- THE PROBLEM
Starting at the line that holds "Instruction: Cancel the" and stopping at the line that holds "Click the 9220", restate the records below word for word, with both of those lines included.
=== MATERIAL PROVIDED ===
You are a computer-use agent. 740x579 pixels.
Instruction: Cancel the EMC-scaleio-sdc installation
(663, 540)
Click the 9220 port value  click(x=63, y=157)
===
=== MATERIAL PROVIDED ===
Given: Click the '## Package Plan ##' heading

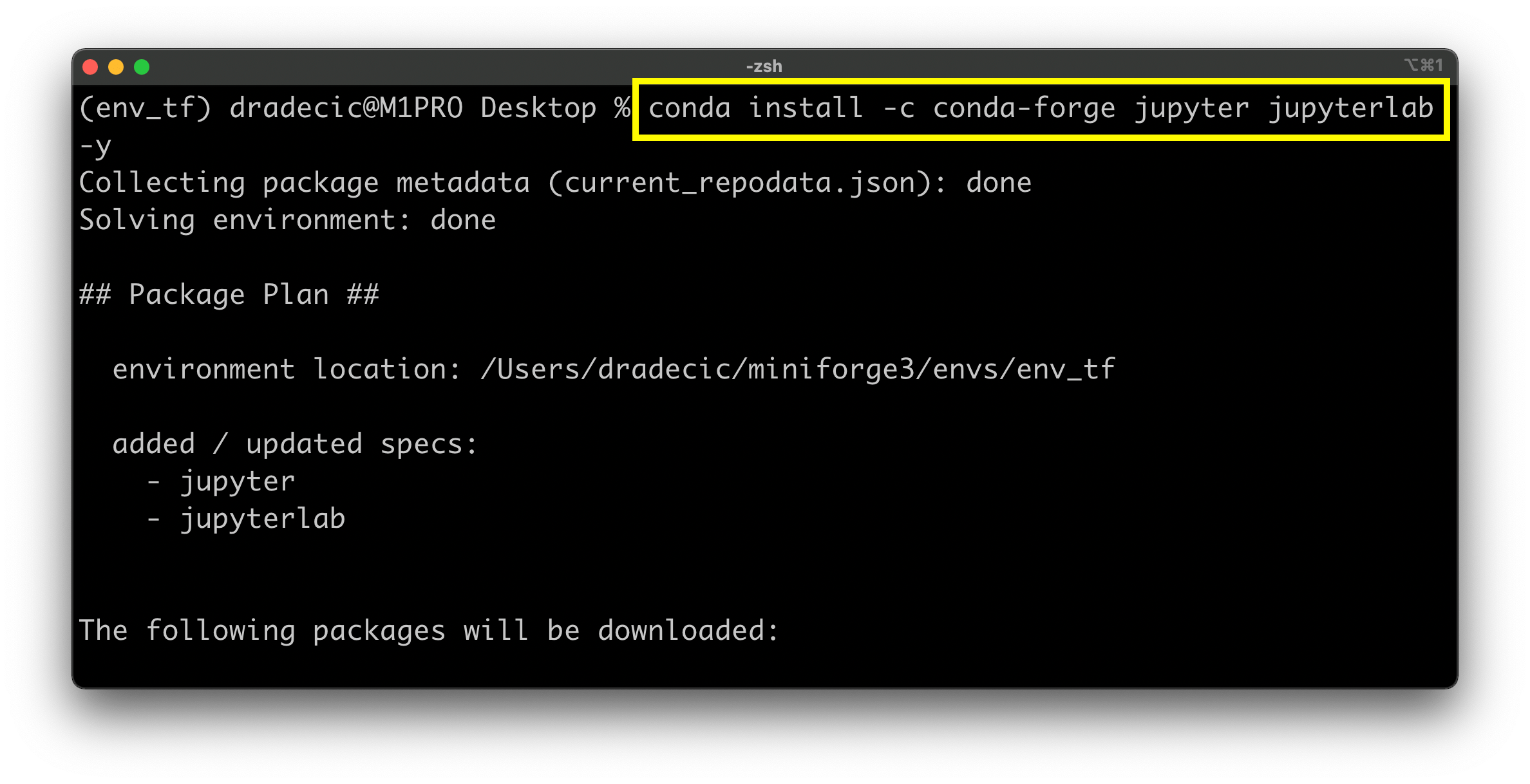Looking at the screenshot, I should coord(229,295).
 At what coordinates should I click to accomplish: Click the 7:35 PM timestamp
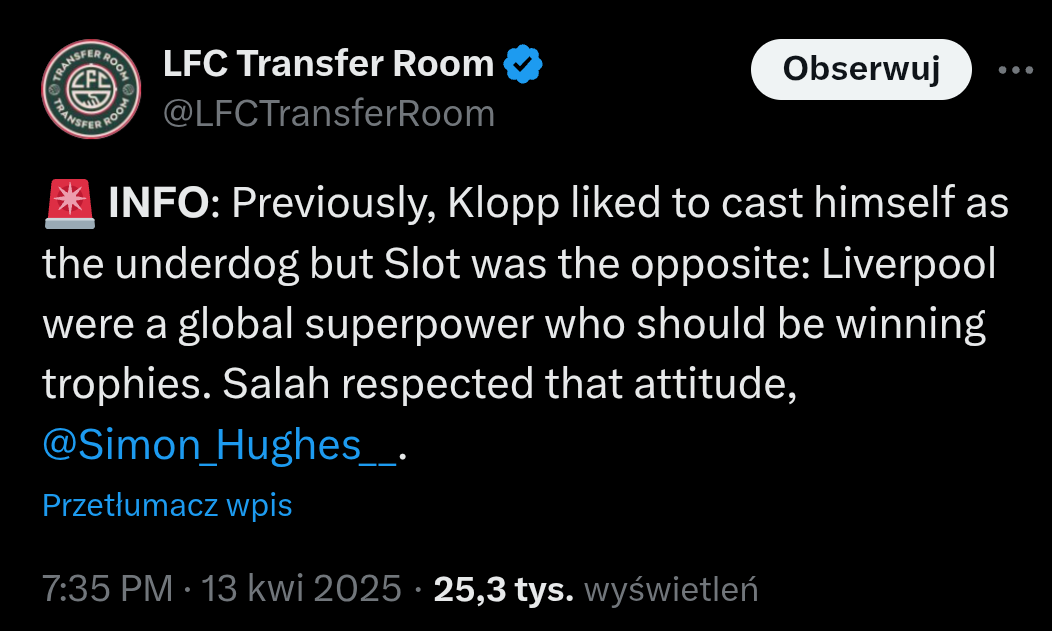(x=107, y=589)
===
- WRITTEN ANSWER
Instruction: Cancel the EMC-scaleio-sdc installation
(663, 540)
Click the 9220 port value  click(x=63, y=157)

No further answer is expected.